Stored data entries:
·····

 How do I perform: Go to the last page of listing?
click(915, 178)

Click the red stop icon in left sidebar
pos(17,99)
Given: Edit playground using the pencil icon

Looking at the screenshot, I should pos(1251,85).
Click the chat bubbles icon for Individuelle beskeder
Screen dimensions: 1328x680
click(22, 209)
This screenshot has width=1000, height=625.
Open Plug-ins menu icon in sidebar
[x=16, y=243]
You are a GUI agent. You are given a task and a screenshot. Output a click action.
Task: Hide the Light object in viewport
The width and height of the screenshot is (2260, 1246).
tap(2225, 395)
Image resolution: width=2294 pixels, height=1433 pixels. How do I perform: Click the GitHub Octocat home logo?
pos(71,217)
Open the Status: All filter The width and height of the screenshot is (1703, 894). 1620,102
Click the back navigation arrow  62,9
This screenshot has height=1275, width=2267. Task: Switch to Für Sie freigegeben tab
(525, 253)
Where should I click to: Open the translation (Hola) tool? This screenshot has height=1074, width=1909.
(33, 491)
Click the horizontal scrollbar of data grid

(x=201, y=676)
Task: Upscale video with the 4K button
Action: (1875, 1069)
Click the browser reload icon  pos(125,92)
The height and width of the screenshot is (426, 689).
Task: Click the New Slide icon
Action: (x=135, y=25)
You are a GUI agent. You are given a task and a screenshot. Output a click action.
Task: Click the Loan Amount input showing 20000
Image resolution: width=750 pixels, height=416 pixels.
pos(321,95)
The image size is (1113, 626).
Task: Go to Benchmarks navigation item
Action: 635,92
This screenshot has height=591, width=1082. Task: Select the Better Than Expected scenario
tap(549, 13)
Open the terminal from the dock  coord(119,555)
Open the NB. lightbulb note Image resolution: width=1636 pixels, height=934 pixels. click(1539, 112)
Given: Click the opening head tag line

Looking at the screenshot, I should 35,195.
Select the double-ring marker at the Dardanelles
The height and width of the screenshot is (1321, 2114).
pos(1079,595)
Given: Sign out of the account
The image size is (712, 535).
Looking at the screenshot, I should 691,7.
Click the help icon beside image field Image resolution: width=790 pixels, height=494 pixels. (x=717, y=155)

·····

ASSIGNMENT: The first line of the records and every line down to the line with "Open the Status: All" must be quoted exactly; leave out all else.

EXPECTED ANSWER:
 How do I perform: Go to the last page of listing?
click(915, 178)

Click the red stop icon in left sidebar
pos(17,99)
Given: Edit playground using the pencil icon

Looking at the screenshot, I should pos(1251,85).
Click the chat bubbles icon for Individuelle beskeder
Screen dimensions: 1328x680
click(22, 209)
This screenshot has width=1000, height=625.
Open Plug-ins menu icon in sidebar
[x=16, y=243]
You are a GUI agent. You are given a task and a screenshot. Output a click action.
Task: Hide the Light object in viewport
The width and height of the screenshot is (2260, 1246).
tap(2225, 395)
Image resolution: width=2294 pixels, height=1433 pixels. How do I perform: Click the GitHub Octocat home logo?
pos(71,217)
Open the Status: All filter The width and height of the screenshot is (1703, 894). 1620,102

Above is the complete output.